The letter says workers are "aggressively encouraged to sync their personal iClouds to their devices," allowing Apple to be able to search "many workers' personal data." This is something Apple employees are not happy about.
The company, according to the letter, "denies all workers the benefit of the doubt, and a sense of safety and trust in the workplace."
In another demand, employees are asking the company to "provide transparent livable, equitable, and fair compensation across all of Apple." The workers want Apple to "provide a transparent feedback loop into how these issues will be addressed long-term within the scope of Inclusion & Diversity."
The employees declared that "Apple contract workers often feel like second-class citizens, and are afforded fewer worker protections than full-time, salaried workers."
The letter called for "more in-depth supplier responsibility reports, especially for agencies in administrative and corporate roles, and that Apple ensures all contract providers are paying above the living wage calculated for their geographic location, and providing benefits such as healthcare, paid leave, and other wellness benefits designed to ensure the physical and mental wellbeing of all workers."
The employees want Cook and Apple to "do the right thing" by creating a work environment "where everyone feels safe and welcome and has the promise of equal opportunity and treatment."
The letter also said, "Hundreds of us have documented our stories of abuse, discrimination, and harassment. In addition, hundreds of us have documented reporting our stories through internal channels and receiving no relief.
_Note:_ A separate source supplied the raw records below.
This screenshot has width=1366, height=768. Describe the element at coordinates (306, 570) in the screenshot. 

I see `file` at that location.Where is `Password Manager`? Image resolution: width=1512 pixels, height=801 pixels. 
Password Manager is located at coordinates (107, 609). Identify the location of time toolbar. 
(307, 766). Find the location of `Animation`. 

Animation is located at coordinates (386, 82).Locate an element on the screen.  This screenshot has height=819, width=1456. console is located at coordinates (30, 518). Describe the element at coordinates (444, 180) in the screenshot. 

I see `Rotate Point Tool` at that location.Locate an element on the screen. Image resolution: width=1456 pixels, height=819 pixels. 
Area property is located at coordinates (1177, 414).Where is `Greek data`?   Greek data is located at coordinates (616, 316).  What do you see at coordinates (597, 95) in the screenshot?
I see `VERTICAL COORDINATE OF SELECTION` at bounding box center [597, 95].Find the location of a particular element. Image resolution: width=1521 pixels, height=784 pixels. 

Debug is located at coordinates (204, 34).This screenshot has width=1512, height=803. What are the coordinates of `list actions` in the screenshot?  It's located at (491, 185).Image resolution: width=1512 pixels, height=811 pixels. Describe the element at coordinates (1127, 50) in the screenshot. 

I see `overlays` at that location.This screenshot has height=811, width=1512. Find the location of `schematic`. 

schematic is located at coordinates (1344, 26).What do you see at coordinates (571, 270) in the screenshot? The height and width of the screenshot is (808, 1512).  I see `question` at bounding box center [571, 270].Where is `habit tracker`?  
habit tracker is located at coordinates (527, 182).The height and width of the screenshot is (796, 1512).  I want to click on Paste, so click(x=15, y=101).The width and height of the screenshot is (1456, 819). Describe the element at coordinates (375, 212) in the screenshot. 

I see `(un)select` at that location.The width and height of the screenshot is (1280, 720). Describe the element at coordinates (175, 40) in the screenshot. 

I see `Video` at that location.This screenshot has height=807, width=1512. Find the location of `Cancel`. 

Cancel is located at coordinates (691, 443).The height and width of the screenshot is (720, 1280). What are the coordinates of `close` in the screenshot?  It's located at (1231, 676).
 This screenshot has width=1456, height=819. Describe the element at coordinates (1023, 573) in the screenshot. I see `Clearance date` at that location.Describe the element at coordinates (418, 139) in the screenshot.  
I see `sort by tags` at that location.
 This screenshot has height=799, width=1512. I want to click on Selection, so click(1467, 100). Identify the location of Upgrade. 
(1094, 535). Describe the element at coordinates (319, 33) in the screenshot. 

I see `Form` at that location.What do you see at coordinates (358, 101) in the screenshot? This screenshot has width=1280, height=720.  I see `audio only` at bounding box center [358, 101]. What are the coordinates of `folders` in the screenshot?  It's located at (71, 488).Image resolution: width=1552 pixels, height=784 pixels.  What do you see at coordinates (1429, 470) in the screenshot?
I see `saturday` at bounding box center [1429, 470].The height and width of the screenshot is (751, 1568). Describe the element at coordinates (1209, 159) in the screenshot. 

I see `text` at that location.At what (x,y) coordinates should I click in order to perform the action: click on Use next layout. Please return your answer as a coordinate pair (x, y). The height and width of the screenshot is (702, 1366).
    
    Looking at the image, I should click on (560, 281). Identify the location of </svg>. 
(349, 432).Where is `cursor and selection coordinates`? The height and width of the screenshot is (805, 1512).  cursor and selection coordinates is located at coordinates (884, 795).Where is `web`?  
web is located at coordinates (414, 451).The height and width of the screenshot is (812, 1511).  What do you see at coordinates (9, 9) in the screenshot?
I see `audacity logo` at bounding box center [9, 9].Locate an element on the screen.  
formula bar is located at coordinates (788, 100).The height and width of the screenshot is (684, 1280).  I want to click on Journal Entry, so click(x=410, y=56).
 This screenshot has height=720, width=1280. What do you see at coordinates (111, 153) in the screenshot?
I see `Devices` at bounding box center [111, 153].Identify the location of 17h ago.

In sharing our stories, we are calling attention to our experiences working at Apple and how much better we can do."
Last month the employees wrote in the forum, "When we press for accountability and redress to the persistent injustices we witness or experience in our workplace, we are faced with a pattern of isolation, degradation, and gaslighting."
#AppleToo organizer Cher Scarlett published the stories on Medium, first noted on Apple Insider. The tech giant has not responded to a request for comment.
Why It Matters:According to Apple employees, the forum and website were created after they "exhausted all internal avenues." Last month an Apple senior engineer said she had been placed on indefinite administrative leave after raising concerns about sexism.
Apple has been pushing its employees to return to their desks for three days a week, and that was supposed to take place in September; however, the raging Delta variant of COVID-19 has pushed it back until 2022.
In July, employees at Activision carried out a walkout in protest of the company's response to a lawsuit charging it with creating a hostile workplace.